Trump regiert durch und verspricht viel WDH/ROUNDUP/Konjunkturpaket per Erlass

Genaueres will der Präsident in einer Pressekonferenz bekanntgeben

Er will auf diesem Weg unter anderem die Verlängerung eines erhöhten Arbeitslosengeldes, ein Moratorium für Zwangsräumungen und eine Steuersenkung durchsetzen.

Nach gescheiterten Verhandlungen im USA-Kongress über ein neues Corona-Hilfspaket hat US-Präsident Donald Trump per Dekret eine Reihe von Hilfsmaßnahmen angeordnet. Arbeitslose sollten bis Ende des Jahres zusätzliche 400 USD pro Woche erhalten, bestimmte Räumungen sollten vorübergehend eingestellt und eine Sozialversicherungsgebühr ausgesetzt werden, wie Trump in seinem Golfclub in New Jersey erklärte.

Es gehe darum, dass Familien angesichts der Corona-Pandemie, die nicht ihre Schuld sei, wieder mehr Geld zur Verfügung hätten, sagte Trump vor Journalisten.
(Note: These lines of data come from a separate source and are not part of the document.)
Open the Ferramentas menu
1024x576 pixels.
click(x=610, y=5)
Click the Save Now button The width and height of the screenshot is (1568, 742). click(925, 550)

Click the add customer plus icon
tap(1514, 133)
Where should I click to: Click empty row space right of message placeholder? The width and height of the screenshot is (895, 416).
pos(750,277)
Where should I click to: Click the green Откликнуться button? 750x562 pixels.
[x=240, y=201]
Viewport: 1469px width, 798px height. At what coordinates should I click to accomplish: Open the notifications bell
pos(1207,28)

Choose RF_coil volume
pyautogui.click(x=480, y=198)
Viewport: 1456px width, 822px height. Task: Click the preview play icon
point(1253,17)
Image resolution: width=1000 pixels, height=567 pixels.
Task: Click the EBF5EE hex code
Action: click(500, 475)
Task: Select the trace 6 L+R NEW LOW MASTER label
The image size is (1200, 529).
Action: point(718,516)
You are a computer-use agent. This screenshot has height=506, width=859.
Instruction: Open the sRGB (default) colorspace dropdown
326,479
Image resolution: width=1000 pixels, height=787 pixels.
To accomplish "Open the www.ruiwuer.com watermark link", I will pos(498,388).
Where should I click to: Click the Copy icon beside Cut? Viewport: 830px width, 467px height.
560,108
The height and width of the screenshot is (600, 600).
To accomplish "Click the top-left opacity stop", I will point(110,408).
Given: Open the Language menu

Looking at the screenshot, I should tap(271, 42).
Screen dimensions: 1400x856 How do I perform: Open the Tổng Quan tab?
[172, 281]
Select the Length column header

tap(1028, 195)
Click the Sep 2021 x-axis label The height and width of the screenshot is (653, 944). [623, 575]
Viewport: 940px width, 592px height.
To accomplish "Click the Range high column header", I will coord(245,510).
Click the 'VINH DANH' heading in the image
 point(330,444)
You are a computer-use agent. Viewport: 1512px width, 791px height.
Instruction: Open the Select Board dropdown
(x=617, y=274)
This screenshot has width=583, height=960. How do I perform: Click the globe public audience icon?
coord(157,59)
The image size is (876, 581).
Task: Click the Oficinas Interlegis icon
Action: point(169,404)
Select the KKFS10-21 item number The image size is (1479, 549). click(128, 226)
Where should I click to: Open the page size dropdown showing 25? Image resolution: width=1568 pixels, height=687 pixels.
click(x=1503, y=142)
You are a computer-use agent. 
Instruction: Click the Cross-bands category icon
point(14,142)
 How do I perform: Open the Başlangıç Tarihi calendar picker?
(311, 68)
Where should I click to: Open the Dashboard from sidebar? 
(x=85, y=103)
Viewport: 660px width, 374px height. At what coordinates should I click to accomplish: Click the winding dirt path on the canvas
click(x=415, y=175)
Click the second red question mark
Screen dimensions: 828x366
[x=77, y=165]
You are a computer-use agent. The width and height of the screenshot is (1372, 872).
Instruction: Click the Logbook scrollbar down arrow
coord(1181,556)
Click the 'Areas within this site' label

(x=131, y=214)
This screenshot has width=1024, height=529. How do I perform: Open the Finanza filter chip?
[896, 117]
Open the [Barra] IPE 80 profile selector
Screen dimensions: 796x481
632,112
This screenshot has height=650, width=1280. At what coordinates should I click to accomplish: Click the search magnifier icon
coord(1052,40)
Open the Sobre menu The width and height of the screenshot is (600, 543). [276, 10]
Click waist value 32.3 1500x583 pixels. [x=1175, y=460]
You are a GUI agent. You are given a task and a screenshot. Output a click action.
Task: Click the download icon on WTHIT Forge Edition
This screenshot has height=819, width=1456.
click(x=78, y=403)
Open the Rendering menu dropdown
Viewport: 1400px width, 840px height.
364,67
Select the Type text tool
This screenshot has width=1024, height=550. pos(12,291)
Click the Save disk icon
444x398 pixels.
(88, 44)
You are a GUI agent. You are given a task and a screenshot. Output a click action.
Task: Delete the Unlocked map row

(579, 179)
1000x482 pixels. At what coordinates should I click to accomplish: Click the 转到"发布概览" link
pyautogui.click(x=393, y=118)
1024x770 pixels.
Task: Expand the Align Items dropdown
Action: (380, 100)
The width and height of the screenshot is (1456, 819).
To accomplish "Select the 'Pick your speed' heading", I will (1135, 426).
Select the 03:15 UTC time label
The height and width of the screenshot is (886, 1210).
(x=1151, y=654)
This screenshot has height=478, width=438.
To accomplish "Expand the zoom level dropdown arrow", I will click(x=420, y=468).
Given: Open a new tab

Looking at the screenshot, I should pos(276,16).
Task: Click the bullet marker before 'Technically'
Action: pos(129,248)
Seinen Kritikern zufolge handelt es sich dabei aber um leere Versprechen, die vor allem einem Amerikaner helfen sollen: Trump selbst, der sich im November um eine zweite Amtszeit bewirbt.

Trump zeigte sich auch zuversichtlich, dass seine Entscheidungen durchgesetzt werden könnten, obwohl Klagen wahrscheinlich noch anhängig sind. "Sie werden nicht gewinnen", sagte er in Bezug auf drohende Prozesse.

Die Demokraten hatten in den Verhandlungen um ein Konjunkturpaket am Freitag noch einen Kompromissvorschlag in Höhe von rund zwei Billionen Dollar (1,7 Billionen Euro) vorgelegt. Jetzt möchte Trump das Problem umgehen, indem er einfach vorhandene Mittel umleitet, teilweise aus früheren Konjunkturpaketen.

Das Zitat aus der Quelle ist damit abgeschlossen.